_Data records_:
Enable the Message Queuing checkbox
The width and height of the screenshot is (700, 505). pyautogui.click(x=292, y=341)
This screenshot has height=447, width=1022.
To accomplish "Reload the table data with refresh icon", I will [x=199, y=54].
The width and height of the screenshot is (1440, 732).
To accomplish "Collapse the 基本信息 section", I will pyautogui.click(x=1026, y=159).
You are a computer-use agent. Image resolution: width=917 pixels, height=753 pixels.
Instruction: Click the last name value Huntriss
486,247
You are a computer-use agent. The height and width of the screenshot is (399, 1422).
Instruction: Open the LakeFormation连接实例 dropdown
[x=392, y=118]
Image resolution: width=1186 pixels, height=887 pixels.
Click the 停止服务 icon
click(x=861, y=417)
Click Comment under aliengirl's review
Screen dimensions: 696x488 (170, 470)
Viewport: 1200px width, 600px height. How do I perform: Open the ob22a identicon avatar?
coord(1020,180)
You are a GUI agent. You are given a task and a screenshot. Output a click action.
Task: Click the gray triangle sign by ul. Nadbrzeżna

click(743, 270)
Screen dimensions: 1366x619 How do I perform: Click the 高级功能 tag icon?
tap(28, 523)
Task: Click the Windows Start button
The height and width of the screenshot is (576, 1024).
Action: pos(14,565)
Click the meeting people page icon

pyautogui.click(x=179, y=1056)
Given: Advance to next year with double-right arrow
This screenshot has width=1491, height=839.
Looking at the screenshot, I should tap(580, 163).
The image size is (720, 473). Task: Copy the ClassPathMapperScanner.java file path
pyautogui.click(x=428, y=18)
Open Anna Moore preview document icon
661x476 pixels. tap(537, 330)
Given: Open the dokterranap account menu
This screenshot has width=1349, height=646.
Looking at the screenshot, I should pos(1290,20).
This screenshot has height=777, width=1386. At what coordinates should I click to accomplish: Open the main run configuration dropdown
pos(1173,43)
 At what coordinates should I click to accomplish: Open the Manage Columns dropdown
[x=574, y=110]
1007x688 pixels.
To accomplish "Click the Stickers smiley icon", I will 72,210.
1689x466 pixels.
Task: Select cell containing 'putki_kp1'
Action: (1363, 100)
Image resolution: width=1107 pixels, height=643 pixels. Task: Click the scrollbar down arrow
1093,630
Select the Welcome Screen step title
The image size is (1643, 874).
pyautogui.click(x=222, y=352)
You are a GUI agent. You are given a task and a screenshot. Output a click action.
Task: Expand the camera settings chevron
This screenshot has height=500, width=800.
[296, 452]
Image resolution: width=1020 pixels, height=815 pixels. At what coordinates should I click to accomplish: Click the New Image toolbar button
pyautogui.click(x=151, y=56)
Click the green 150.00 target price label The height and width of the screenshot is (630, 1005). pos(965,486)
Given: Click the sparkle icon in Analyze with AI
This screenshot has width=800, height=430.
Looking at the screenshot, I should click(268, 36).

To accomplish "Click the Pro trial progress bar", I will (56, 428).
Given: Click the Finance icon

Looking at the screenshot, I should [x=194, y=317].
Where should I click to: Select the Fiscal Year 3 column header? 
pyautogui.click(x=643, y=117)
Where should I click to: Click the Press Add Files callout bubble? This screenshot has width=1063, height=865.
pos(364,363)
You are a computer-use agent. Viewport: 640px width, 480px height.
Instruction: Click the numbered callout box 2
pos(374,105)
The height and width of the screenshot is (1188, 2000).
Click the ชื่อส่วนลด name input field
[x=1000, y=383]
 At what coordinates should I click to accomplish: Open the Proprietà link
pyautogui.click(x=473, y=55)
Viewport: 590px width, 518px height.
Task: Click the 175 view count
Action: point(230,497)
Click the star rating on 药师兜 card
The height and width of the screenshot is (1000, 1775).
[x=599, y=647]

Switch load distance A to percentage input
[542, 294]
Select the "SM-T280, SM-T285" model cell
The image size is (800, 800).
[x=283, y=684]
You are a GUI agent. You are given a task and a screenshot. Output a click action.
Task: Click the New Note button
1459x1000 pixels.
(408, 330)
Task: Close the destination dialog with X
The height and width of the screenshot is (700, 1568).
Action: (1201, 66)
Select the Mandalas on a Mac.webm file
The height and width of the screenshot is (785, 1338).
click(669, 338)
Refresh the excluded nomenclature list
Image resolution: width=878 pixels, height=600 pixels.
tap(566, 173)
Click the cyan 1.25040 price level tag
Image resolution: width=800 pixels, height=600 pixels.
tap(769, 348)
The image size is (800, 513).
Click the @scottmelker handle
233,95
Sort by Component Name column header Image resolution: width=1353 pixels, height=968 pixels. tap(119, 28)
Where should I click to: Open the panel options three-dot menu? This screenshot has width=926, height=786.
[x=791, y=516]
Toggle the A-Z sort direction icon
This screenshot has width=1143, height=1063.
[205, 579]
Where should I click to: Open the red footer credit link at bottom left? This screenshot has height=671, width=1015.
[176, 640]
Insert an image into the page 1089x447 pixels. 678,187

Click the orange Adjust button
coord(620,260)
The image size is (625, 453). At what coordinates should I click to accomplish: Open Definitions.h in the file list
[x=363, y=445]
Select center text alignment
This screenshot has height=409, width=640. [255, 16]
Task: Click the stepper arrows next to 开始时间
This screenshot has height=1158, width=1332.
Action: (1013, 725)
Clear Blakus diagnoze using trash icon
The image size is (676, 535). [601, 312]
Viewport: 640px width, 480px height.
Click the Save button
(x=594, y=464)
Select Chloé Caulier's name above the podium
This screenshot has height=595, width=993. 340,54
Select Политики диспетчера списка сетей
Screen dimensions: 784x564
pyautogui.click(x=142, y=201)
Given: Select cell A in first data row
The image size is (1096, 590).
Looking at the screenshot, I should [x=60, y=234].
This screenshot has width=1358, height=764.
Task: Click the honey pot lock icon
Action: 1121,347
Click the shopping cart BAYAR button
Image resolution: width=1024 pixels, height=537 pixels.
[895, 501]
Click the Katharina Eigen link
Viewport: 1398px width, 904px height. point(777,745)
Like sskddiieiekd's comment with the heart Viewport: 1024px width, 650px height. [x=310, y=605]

_Problem statement_: Each line that holds the string "next" is to be copied from the entries above.

_Reply_:
Given: Advance to next year with double-right arrow
Task: Click the stepper arrows next to 开始时间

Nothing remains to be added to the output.